Detalles de Evento
SEMINARIO DE ÁLGEBRA
Conferenciante: Carlos Jesús Moreno Ávila (Universitat Jaume I)
Abstract: Let \(C\) be a curve on \(\mathbb{P}^2\) with only one place at infinity at a point \(p\in\mathbb{P}^2\), and let \(S_{C,\infty}\) be its semigroup at infinity, i.e. the additive submonoid of \((\mathbb{N},+)\) consisting of the orders ---with negative sign--- of the poles of the regular functions around (but not in) \(p\). After a theorem by Abhyankar and Moh, we can associate to \(C\) a so-called \(\delta\)-sequence in \(\mathbb{N}_{>0}\) which is a system of generators of \(S_{C,\infty}\), by no means unique.
Curves with only one place at infinity are relevant, for instance they play an important role in the study of the Jacobian conjecture.
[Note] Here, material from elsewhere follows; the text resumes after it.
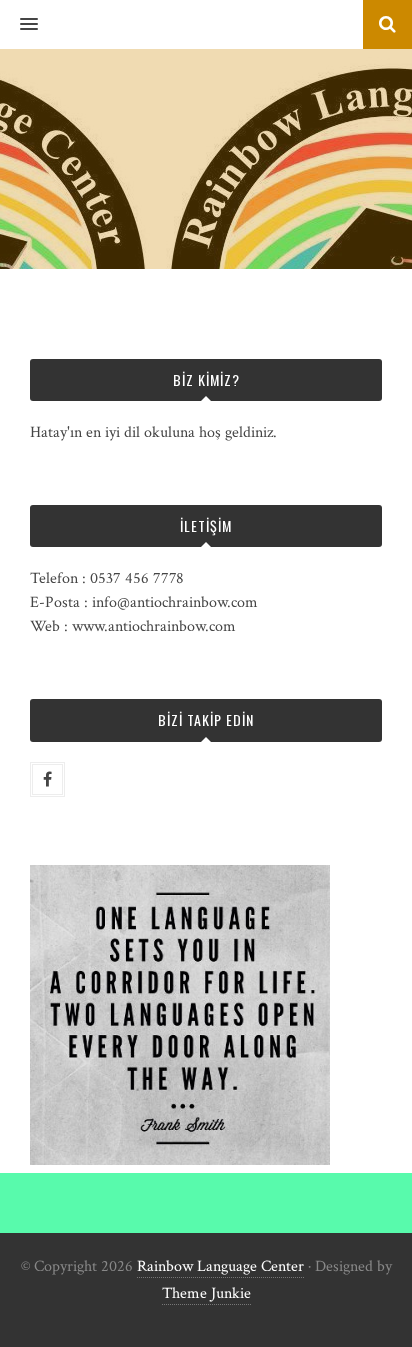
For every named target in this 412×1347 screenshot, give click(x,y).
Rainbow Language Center (220, 1266)
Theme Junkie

However, not so much is known about \(S_{C,\infty}\) from a combinatorial point of view. In this talk we review the previous concepts and results and we see some properties of the \(\delta\)-sequences; in particular, we introduce the notion of minimal \(\delta\)-sequence as that with least length among all the \(\delta\)-sequences generating the same semigroup at infinity. In addition, we show how we can compute the remaining \(\delta\)-sequences and prove that a minimal \(\delta\)-sequence encodes a family of infinitely many rational surfaces which are Mori dream surfaces. Finally, we see algorithm procedures to compute minimal \(\delta\)-sequences and then families of Mori dream surfaces.
This talk is based on a joint work with C. Galindo, F. Monserrat and J.-J. Moyano-Fernández.